> _TASK PROMPT_:
Below is a listing. Quote from it, exactly, the lines from the one containing "About (526, 12)" down to the one containing "MICS (762, 1418)", both ends included, and nothing else.

+ + +

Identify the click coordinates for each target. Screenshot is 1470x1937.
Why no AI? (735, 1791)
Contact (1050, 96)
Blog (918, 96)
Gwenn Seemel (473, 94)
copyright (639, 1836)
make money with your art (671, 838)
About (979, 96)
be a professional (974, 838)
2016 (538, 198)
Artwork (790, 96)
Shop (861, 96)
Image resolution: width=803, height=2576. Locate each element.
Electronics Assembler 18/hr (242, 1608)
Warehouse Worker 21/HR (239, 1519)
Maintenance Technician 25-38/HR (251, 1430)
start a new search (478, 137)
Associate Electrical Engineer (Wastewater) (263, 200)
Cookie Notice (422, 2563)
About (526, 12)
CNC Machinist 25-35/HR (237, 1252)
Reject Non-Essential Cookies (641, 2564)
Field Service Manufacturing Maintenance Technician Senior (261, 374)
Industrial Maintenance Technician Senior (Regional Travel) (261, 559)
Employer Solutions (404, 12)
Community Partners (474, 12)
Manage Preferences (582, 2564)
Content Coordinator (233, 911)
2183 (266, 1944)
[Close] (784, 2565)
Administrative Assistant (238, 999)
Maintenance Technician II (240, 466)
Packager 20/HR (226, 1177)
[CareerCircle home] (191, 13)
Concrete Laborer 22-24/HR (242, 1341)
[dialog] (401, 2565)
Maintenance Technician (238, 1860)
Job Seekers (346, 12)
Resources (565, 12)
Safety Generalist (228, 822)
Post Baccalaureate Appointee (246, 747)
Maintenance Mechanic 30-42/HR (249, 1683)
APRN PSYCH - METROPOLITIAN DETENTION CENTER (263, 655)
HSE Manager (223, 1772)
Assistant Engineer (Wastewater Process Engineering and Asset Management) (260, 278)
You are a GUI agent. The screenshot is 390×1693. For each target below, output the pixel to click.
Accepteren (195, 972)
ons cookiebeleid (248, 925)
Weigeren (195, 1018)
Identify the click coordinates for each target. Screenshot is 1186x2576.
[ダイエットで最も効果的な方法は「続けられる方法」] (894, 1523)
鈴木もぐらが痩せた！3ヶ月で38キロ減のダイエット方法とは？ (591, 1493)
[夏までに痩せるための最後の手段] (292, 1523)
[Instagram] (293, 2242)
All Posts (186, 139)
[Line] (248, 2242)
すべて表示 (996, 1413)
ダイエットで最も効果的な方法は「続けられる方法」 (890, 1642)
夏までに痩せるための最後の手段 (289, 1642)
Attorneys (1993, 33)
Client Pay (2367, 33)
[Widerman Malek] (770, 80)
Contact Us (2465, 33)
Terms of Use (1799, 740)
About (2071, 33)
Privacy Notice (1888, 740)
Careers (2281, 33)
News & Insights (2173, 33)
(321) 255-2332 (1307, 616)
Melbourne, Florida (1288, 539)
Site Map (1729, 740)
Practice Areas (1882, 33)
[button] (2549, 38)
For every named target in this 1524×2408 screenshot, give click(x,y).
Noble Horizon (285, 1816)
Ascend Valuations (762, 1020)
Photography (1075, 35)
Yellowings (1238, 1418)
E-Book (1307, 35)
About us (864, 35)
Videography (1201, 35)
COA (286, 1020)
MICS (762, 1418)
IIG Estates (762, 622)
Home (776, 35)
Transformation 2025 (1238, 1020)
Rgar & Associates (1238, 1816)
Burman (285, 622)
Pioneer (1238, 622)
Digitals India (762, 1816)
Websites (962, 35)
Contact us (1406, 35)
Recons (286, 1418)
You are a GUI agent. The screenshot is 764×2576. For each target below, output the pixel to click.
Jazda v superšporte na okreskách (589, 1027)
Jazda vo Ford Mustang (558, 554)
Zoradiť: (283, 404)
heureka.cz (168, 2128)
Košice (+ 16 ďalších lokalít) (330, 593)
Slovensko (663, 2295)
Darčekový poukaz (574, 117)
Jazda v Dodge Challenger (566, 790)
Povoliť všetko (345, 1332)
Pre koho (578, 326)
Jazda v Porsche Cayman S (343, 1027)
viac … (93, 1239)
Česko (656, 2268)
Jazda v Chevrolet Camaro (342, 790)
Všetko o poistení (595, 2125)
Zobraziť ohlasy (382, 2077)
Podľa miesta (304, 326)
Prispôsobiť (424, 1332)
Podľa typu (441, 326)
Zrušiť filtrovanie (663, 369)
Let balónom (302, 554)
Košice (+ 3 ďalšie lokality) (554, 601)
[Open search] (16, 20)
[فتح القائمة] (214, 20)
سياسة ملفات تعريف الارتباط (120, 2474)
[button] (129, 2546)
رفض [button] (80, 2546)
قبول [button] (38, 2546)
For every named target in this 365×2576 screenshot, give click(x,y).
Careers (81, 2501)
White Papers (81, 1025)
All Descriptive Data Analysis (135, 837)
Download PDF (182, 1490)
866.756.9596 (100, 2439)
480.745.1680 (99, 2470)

+ + +

> _SOLUTION_:
About (526, 12)
CNC Machinist 25-35/HR (237, 1252)
Reject Non-Essential Cookies (641, 2564)
Field Service Manufacturing Maintenance Technician Senior (261, 374)
Industrial Maintenance Technician Senior (Regional Travel) (261, 559)
Employer Solutions (404, 12)
Community Partners (474, 12)
Manage Preferences (582, 2564)
Content Coordinator (233, 911)
2183 (266, 1944)
[Close] (784, 2565)
Administrative Assistant (238, 999)
Maintenance Technician II (240, 466)
Packager 20/HR (226, 1177)
[CareerCircle home] (191, 13)
Concrete Laborer 22-24/HR (242, 1341)
[dialog] (401, 2565)
Maintenance Technician (238, 1860)
Job Seekers (346, 12)
Resources (565, 12)
Safety Generalist (228, 822)
Post Baccalaureate Appointee (246, 747)
Maintenance Mechanic 30-42/HR (249, 1683)
APRN PSYCH - METROPOLITIAN DETENTION CENTER (263, 655)
HSE Manager (223, 1772)
Assistant Engineer (Wastewater Process Engineering and Asset Management) (260, 278)
You are a GUI agent. The screenshot is 390×1693. For each target below, output the pixel to click.
Accepteren (195, 972)
ons cookiebeleid (248, 925)
Weigeren (195, 1018)
Identify the click coordinates for each target. Screenshot is 1186x2576.
[ダイエットで最も効果的な方法は「続けられる方法」] (894, 1523)
鈴木もぐらが痩せた！3ヶ月で38キロ減のダイエット方法とは？ (591, 1493)
[夏までに痩せるための最後の手段] (292, 1523)
[Instagram] (293, 2242)
All Posts (186, 139)
[Line] (248, 2242)
すべて表示 (996, 1413)
ダイエットで最も効果的な方法は「続けられる方法」 (890, 1642)
夏までに痩せるための最後の手段 (289, 1642)
Attorneys (1993, 33)
Client Pay (2367, 33)
[Widerman Malek] (770, 80)
Contact Us (2465, 33)
Terms of Use (1799, 740)
About (2071, 33)
Privacy Notice (1888, 740)
Careers (2281, 33)
News & Insights (2173, 33)
(321) 255-2332 (1307, 616)
Melbourne, Florida (1288, 539)
Site Map (1729, 740)
Practice Areas (1882, 33)
[button] (2549, 38)
For every named target in this 1524×2408 screenshot, give click(x,y).
Noble Horizon (285, 1816)
Ascend Valuations (762, 1020)
Photography (1075, 35)
Yellowings (1238, 1418)
E-Book (1307, 35)
About us (864, 35)
Videography (1201, 35)
COA (286, 1020)
MICS (762, 1418)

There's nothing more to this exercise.